Quote:
Originally Posted by railven
The RSX was almost a last minute switch to drive down production costs and also allow port code of Xbox 360 code. The Xbox/Xbox360 are built mostly on PC code (Direct X.) The original design for the PS3 had two Cells and no GPU, it was Sony's intention to do again what they did with the PS2, use a CPU to drive graphics.
Of course, being late ot the game and seeing the popularity of the Xbox 360 SDKs, Sony had to change things. In the end it cost them more since the GPU in the PS3 isn't really designed into the core as the GPU is in the 360. The 360 is built around the GPU, while the PS3 is built around the CPU.
This is a primary reason why porting ot the PS3 from the 360 is harder and produces worse code than porting from the PS3 to the 360. However, in both situations the lead console tends to have the better end result.
|
The RSX had to be added in or Sony's costs would have gone through the roof if they had to put the number of cell cores/units in the PS3 to be able to handle the 360's Xenos.

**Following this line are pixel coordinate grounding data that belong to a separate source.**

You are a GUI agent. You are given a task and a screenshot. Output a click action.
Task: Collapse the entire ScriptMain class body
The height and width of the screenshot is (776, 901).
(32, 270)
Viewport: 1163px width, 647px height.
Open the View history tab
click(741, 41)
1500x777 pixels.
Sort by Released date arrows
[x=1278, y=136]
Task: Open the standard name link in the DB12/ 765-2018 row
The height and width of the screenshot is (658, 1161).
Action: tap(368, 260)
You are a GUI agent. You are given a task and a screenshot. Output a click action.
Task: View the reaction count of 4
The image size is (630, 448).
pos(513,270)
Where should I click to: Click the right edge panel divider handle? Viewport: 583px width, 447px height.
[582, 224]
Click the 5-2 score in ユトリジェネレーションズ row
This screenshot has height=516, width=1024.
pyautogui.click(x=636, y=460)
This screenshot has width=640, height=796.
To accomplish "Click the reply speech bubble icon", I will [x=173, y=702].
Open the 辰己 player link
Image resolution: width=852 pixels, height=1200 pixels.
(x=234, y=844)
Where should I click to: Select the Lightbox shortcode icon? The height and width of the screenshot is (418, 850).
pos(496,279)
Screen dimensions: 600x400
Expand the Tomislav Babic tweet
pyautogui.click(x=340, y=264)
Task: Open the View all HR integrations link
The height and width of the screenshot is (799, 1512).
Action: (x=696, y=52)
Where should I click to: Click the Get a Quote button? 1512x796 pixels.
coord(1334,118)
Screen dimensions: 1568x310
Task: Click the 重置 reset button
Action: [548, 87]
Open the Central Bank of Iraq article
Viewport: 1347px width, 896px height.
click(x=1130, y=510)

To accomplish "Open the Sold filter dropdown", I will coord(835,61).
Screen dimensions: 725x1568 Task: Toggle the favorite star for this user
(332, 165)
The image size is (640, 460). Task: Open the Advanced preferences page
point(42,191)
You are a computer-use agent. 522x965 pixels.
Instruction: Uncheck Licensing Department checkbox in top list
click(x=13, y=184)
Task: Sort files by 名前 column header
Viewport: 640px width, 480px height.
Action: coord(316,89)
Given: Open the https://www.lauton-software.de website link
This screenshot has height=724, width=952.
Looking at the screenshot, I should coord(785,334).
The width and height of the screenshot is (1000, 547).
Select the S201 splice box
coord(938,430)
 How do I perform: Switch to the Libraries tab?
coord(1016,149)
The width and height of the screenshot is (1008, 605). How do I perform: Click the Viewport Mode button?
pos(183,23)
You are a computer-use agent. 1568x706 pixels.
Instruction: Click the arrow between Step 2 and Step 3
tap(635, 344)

I wished that Sony would have chosen a better GPU in particular one from ATI as Nvidia's sucked at the time. But I strongly believe that they needed to put a GPU in so that they could compete.
The PS3 ended up being a very unbalanced game console with an overly powerful CPU bridled to a relatively (to the competition) poor GPU. The cost issue related to having the Blu-Ray ability in the PS3 may well have played a part in Sony further shackling the system with very little RAM. The power of the Cell as I mentioned before has however helped them since the cell has been able to offload some calculations from the RSX and help balance things out a bit. But as we are seeing from many titles.............. :
Excellent CPU + Mediocre GPU (PS3) < Good CPU + Excellent GPU (360)
Finally. The problem of PS3 coding is that it is brand new and whether complicated or not ................... it seems very complicated compared to the 360 and PC. The 360 coding is just too easy and the PS3 does not have the clout or marketshare that the equally hard to code for PS2 had. So dev teams are much less amused when PS3 coding makes a multiplatform game months late. As you mentioned, the late arrival of dev kits based on near production PS3s meant that many coders were still very early in the learning code at launch. The great ease of the 360 is that the dev kit is easy to use, has programming language and rules that are familiar to many devs and PC and 360 games can be made simultaneously! 2 games in the time and price of 1.